Finney, who died in August 2014, was also the first person besides Satoshi to download and
run Bitcoin software. He detailed his story in a 2013 Bitcoin Talk Forum post, where he said
he was the first person Phil Zimmerman, another legendary cypherpunk, hired for the PGP Corporation
to build the pretty good privacy encryption solution.
When Satoshi announced the first release of the software,
I grabbed it right away, Finney wrote.
He was primed to find interest in a project
that separates money from politics
and enables user sovereignty over their wealth,
having experimented with earlier instantiations of digital cash.
Others, Finney claimed, were initially more skeptical.
Finney wrote,
Cryptographers have seen too many grand schemes by clueless noobs.
They tend to have a knee-jerk reaction.
So Finney minted a few coins,
found a few bugs,
and let the software run for a few days
before determining the protocol was stable, but draining on his computer's CPU, so he switched it off.
In August 2009, a few months after he was the first to download, receive and walk away from Bitcoin,
Finney was diagnosed with Lou Gehrig's disease, or ALS, a debilitating illness that attacks a person's nervous system.
ALS left him paralyzed within the span of a few years.
He eventually found his way back to Bitcoin, to which he contributed after his illness forced him into an early retirement.
At the time he was writing out his recollections, Finney was building a new type of wallet.
It's very slow, probably 50 times slower than I was before.
But I still love programming and it gives me goals.
Bitcoin was a project he could see growing very quickly.
In a received email to Nakamoto, Finney was one of the first to put a price on the cryptocurrency.
Estimating a fraction of total global household wealth would spill into the project,
each of the 21 million coins could one day be worth up to $10 million.
Since we're all rich with Bitcoins or we will be once they're worth millions of dollars
like everyone expects, we ought to put some of this unearned wealth to good use,
he wrote in a separate 2011 Bitcoin talk post.
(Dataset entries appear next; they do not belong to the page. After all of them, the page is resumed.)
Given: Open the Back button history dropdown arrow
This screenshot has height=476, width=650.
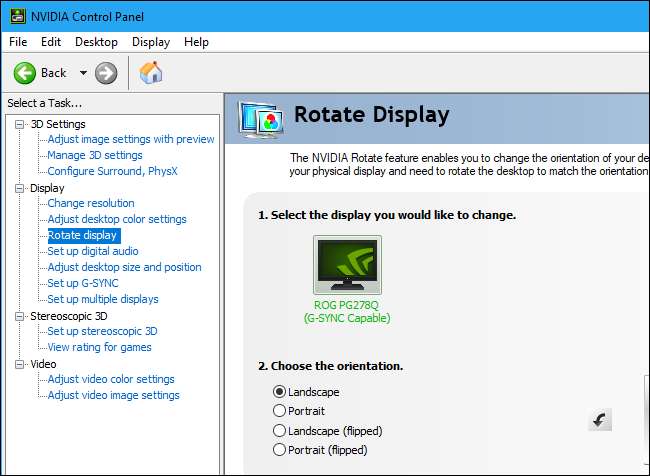Looking at the screenshot, I should (x=83, y=73).
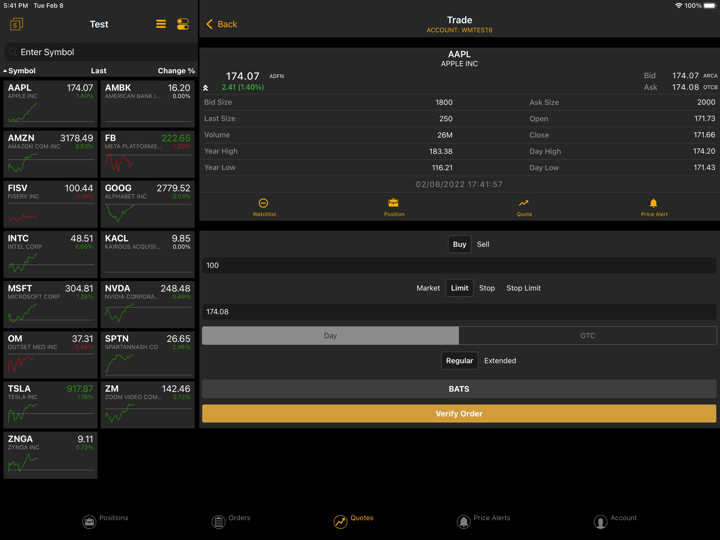The image size is (720, 540).
Task: Set a Price Alert with bell icon
Action: [x=654, y=204]
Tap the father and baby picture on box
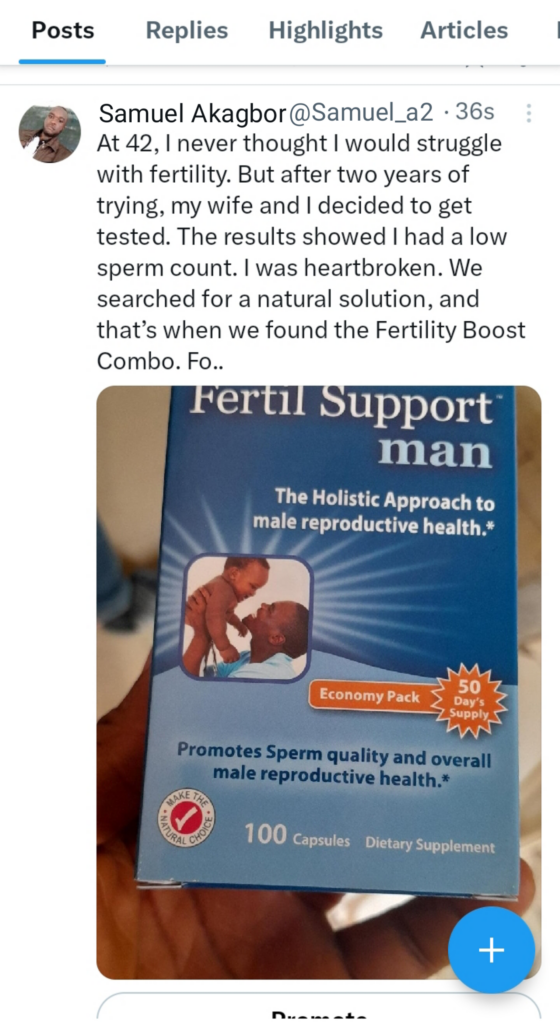 pyautogui.click(x=246, y=617)
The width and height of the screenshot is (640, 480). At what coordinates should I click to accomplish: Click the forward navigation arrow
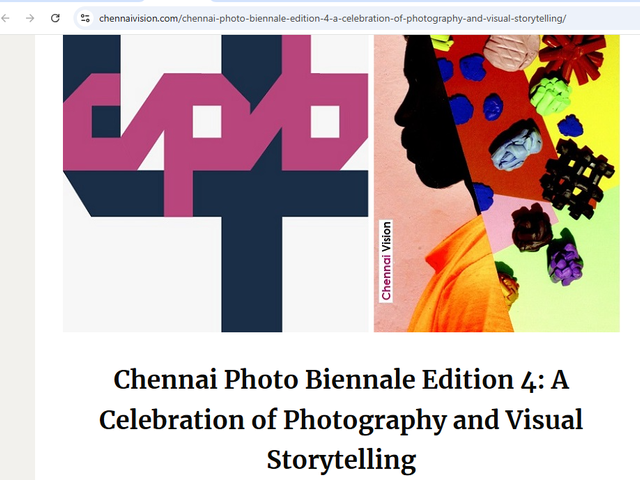30,18
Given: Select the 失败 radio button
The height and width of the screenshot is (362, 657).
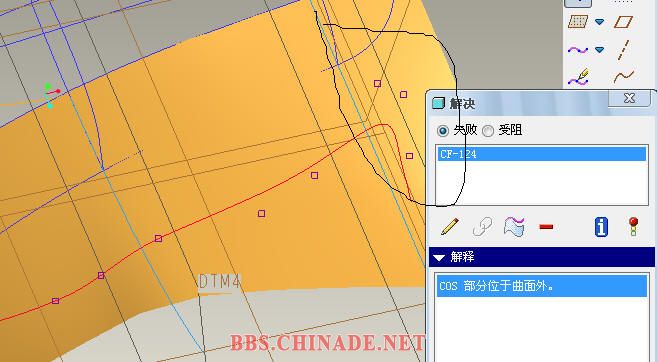Looking at the screenshot, I should pyautogui.click(x=442, y=131).
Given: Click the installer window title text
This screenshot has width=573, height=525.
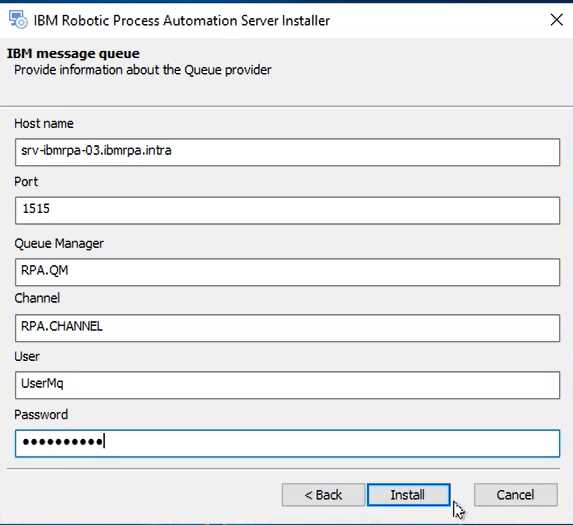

If it sounds lofty, Finney was aware of the speculative
side of crypto-economics. Quote, the danger is if people are buying Bitcoins in the expectation that
the price will go up, and the resulting increased demand is what is driving the price up. That is the
definition of a bubble, and as we all know, bubbles burst. His other economic predictions,
like the nature between the network's growth and security, have more or less been borne out.
Finney is commonly suspected to have invented Bitcoin. Beyond the fact that coders are often
their own first users and business founders, their own first customers, Finney certainly had the chops
to design something like Bitcoin, which combined several pre-existing cryptographic and computational
ideas in a novel way. For instance, Finney created the first reusable proof-of-work system in 2004,
building on the original proof-of-work algorithm designed by Adam Back, another Satoshi contender,
allowing people to redirect computational energy towards a useful purpose. Finney's use case for
RPO was a digital token system. If Satoshi's true identity didn't matter then, it hardly matters now.
Finney wrote that in his correspondence with Satoshi, he thought he was dealing with a very smart and
sincere person, a quality he learned to recognize over the years. But what mattered most was that
the code ran and the idea was sound. As folks on Twitter are so fond of saying, TikTok, another block.
Until tomorrow, be safe and take care of each other. Peace.